Cuando se bebía menos y se leía más
No tengo muy claro a qué se refieren cuando dicen que se leía más o que se bebía menos. Quizá lo que dicen es que se leía y bebía “mejor”
Miqui Otero
Escritor
Me hace mucha gracia cuando se dice que antes se leía más. Casi tanta como cuando se dice que antes se bebía menos.
Los que dicen lo primero supongo que se refieren a principios de los 60, cuando un 10% de la población española no estaba ni alfabetizada y encontrar una librería en la mayoría de zonas del país era más dificil que cazar un hipogrifo. Asumo que era en esa época cuando leíamos tantísimo. O quizá es que todo se torció a mediados del siglo XV, cuando la maldita imprenta de tipos móviles de Gutenberg lo estropeó todo. Antes de antes, sí que el pueblo devoraba códices copiados a mano por amanuenses y no ahora, con tanta pantalla. Aunque todo el mundo sabe que el verdadero salón de lectura era la cueva de Altamira, por mucho que faltaran unos 34.000 años (mes arriba, mes abajo) para que se inventara el alfabeto griego.
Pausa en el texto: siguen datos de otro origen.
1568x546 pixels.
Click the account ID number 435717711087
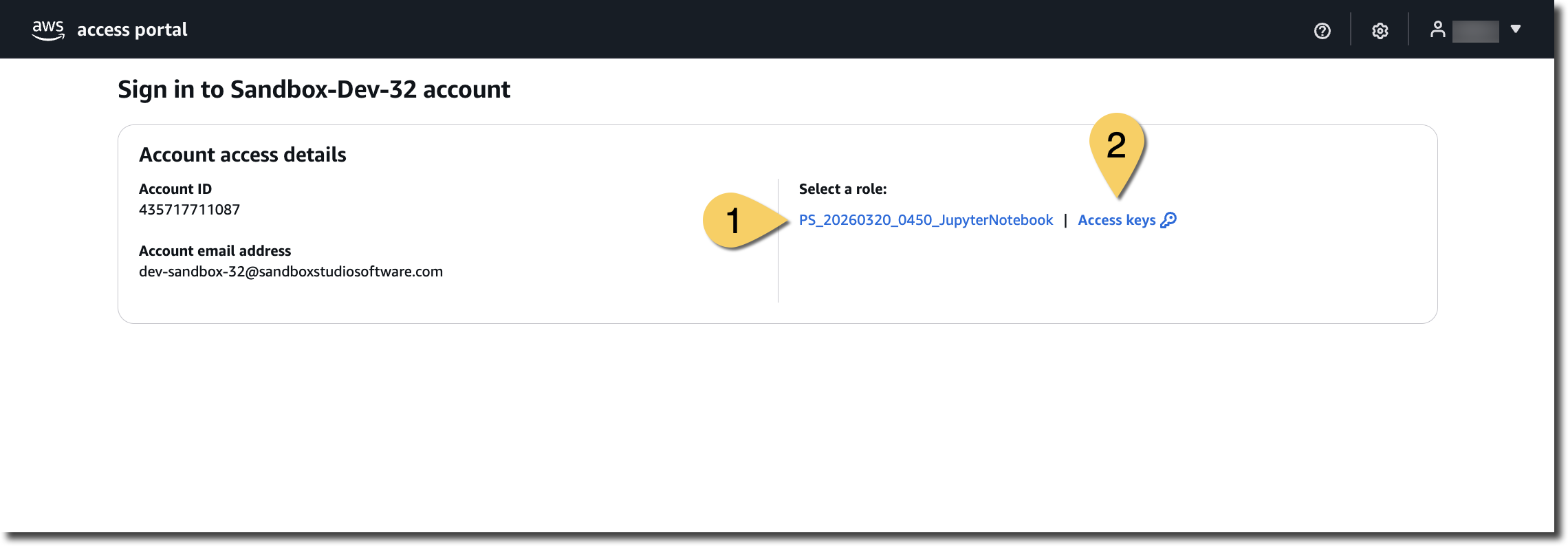(189, 210)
Los que aseguran lo segundo, arrebatados por las imágenes de consumo de bebibles en la vía pública, indignados por los nuevos vicios de la juventud, imagino que se refieren a sus infancias, cuando su pediatra quizá les pasaba consulta tirando de un Ducados y de la nube de humo que era su cabeza salían palabras con olor a Brumell y Soberano. O cuando, antes de los nuevos reglamentos o las campañas agresivas de concienciación, las carreteras nacionales españolas eran Mad Max, con una tasa de alcohol por litro de sangre en vena que le haría cantar en público ‘El barbero de Sevilla’ hasta al más tímido. O quizá se refieran a los pubs con cubatas en vaso de tubo a 150 pesetas. O quizá a las marmitas gigantescas de cerveza (o algo parecido a la cerveza; la usaban como alimento para poder repartirlo sin discusiones) de algunas civilizaciones prehistóricas.
No tengo muy claro a qué se refieren cuando dicen que se leía más o que se bebía menos. Quizá lo que dicen es que se leía y bebía “mejor”. En tal caso solo habría que hablar del volumen (y la diversidad pasada por censura) de publicación o habría que señalar el variadísimo ecosistema de licores en una barra de bar a la hora del “desayuno”.
Si me lo permiten, añadiría las cifras presentadas en el Fórum Edita hace unas semanas en Barcelona: la venta de libros ha subido un 44% en el último año (un 17% si comparamos con 2019, el último Año Antes de la Pandemia). O les señalaría las colas en la Feria de Madrid o en La Setmana del Llibre.
Para calmarlos sobre el alboroto en la vía pública, les recordaría que los robos violentos en un botellón (en una fiesta en la calle cuando no hay opciones de celebrarla en otro sitio, cuando se ha regenerado el ocio de los mayores pero no se ha repensado el de los adolescentes) no son culpa de las víctimas de esos robos. Dimensionaría los episodios citándoles un libro que estoy leyendo, ‘Madrid, 1983’, donde Arturo Lezcano explica que solo en ese año se atracaron 818 joyerías, unas tres al día. “No hay que tenerle miedo al miedo”, decía entonces Tierno Galván.
Para acabar, me pondría populista y sacaría de la chistera aquella cita atribuida a Platón: “¿Qué está ocurriendo con nuestros jóvenes? Faltan al respeto a sus mayores, desobedecen a sus padres. Desdeñan la ley. Se rebelan en las calles inflamados de ideas descabelladas. Su moral está decayendo. ¿Qué va a ser de ellos?”. En realidad es un bulo, no la dijo él, sino que la escribió un estudiante de Cambridge de principios del XX. Pero no pasa nada, porque todos argumentamos con medias verdades. Y porque en realidad la reflexión es exactamente esa: toda generación asentada cree que el pasado fue mejor, en concreto cuando sus componentes eran jóvenes y tenían todo por hacer.